Right Now at Bumblebee

February 3rd, 2012

If you’re in the neighborhood and just happen to have your paintbrush and paint clothes with you, stop on by. Harry and I are taking the day off from work to start painting the master bedroom. We figure it’ll take until Sunday. Harry does most of the rolling—no small chore with high ceilings—and I do all the tedious detail work. You, of course, can pitch in wherever you like.

We’re painting it a dove grey. So if you see some grey in my hair in the next few days, it’s paint. Got it? The grey is paint.

Robin

February 2nd, 2012

Happy Groundhog Day! What are you doing to celebrate?

We’ll have a special dinner of NOT groundhog. Dinner will be a special pasta (TBD) and some yummy homemade yeast rolls. Then we’ll pull out the photo album of past Groundhog Days and reminisce. We will toast Puxatawny Phil by opening the first bottle of my homemade apfelwein, which I hope is sparkly by now. If it’s any good, you’ll hear more about it.

Cheers!

Robin

February 1st, 2012

Working from a home office is not always what it’s cracked up to be. I have a lousy IT department (me). Interruptions range from barking dogs to crowing roosters. I hear my business phone ring during non-business hours.

But there is a lot good about a 15 step commute. Such as today. It’s cloudy and a bit drizzly, but the temps will climb into the mid 60s for the second day in a row. I will turn off the heat, throw open the windows and give the house—and office—a good airing.
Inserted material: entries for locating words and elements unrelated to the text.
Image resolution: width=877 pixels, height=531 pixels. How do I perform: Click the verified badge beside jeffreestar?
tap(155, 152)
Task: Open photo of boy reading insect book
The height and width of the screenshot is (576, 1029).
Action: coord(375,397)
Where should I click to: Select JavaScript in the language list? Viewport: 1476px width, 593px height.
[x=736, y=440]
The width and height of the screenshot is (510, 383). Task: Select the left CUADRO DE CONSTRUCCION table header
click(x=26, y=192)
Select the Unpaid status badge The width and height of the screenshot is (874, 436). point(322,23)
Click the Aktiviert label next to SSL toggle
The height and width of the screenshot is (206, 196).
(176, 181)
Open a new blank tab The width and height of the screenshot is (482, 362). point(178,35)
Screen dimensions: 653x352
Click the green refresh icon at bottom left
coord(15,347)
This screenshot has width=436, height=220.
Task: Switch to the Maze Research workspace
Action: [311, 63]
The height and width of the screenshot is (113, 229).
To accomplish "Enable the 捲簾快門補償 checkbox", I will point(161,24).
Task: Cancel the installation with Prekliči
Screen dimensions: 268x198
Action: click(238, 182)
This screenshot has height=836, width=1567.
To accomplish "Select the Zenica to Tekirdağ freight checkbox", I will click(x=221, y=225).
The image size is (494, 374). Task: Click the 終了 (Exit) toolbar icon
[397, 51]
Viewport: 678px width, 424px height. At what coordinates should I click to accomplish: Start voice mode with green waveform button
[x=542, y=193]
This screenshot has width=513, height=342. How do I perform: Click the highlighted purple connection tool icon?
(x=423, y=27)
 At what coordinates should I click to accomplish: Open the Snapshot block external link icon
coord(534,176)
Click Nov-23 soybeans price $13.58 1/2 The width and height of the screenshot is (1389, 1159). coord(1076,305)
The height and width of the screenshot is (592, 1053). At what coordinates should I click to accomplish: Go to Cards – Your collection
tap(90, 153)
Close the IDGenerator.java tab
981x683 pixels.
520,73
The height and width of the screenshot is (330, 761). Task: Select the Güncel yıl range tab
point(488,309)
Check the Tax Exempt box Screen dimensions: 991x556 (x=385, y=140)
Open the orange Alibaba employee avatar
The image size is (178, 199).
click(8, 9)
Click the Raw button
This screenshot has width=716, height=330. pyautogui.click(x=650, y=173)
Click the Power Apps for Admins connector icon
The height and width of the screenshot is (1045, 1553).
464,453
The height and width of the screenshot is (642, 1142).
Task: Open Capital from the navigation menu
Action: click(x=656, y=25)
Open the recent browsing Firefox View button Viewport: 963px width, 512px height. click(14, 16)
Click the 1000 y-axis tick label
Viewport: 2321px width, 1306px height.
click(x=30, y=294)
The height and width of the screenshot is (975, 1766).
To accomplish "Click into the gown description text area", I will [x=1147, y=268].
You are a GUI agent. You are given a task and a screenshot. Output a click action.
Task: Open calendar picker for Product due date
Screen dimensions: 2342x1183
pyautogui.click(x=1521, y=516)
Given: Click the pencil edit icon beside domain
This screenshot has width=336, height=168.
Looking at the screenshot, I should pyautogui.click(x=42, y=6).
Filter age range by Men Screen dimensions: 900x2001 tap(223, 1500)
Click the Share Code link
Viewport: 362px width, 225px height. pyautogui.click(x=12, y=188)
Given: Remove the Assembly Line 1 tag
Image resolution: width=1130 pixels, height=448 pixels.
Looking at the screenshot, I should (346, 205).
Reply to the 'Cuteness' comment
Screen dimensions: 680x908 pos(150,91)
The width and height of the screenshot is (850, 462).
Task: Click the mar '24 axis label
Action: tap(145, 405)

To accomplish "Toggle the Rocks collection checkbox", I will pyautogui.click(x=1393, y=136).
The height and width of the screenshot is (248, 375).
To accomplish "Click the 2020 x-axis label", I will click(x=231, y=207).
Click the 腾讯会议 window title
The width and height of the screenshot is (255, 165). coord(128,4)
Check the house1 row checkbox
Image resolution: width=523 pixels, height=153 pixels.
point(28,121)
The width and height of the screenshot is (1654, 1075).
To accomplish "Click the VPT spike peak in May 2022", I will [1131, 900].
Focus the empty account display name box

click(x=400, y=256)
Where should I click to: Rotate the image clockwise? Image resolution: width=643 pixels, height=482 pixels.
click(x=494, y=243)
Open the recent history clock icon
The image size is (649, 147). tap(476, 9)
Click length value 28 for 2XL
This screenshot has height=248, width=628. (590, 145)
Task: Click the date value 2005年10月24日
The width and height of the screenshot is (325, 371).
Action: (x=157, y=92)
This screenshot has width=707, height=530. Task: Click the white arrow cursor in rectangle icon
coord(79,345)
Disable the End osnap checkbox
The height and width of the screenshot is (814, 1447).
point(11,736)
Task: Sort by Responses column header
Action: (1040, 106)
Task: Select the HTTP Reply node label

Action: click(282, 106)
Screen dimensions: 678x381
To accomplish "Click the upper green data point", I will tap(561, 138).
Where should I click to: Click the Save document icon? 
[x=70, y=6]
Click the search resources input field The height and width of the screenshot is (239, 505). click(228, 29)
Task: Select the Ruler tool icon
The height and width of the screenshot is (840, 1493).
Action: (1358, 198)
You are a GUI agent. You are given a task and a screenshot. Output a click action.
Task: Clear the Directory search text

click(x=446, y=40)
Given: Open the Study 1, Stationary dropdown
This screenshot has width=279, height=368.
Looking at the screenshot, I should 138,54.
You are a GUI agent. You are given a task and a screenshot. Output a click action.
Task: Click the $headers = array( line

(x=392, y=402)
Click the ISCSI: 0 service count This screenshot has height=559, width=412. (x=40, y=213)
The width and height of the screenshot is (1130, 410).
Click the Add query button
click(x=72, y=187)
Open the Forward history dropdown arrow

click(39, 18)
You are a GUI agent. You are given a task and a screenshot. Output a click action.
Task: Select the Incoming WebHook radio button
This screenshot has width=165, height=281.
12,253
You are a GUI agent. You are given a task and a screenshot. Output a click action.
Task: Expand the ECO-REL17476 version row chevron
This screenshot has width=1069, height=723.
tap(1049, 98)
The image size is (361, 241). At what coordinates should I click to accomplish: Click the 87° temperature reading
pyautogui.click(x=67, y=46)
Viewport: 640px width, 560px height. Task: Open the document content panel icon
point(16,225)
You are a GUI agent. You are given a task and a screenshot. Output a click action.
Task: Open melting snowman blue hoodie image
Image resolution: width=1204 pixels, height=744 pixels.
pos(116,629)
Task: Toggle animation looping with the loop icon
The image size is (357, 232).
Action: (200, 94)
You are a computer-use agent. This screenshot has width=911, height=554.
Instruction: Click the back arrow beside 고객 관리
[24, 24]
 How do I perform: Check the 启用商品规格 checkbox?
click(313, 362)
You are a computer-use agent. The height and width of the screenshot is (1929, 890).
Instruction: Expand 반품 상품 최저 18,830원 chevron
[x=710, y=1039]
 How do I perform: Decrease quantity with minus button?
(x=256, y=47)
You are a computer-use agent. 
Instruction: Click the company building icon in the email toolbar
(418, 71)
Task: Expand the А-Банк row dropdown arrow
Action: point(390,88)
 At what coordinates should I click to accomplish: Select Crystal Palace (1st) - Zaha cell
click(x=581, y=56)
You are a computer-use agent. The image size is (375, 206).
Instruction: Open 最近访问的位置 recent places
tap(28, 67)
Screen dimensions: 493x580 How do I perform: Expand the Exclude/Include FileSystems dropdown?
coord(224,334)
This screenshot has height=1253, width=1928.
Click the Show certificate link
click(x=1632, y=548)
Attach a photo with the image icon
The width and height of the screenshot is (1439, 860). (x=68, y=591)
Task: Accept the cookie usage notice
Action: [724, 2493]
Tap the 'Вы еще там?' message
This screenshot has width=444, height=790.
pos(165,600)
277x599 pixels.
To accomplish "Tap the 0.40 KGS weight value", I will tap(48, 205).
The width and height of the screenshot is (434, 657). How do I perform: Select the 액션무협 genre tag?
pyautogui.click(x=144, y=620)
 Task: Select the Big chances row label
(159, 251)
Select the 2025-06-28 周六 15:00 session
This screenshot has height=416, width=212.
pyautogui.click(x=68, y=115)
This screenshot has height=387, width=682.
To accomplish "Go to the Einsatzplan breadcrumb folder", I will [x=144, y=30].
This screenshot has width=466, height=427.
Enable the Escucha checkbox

Ahhh!

Robin

January 22nd, 2012

It’s cold here with a bit of ice and snow on the ground. The hens hate it.

There was a huge, chicken-y traffic jam at their window/door this morning. As I opened it three hens bolted outside. But they beat a hasty retreat back into the coop while other hens were still trying to get out. There was an impasse and much chicken shoving. There were no injuries—unless you count my sore sides from laughing so hard.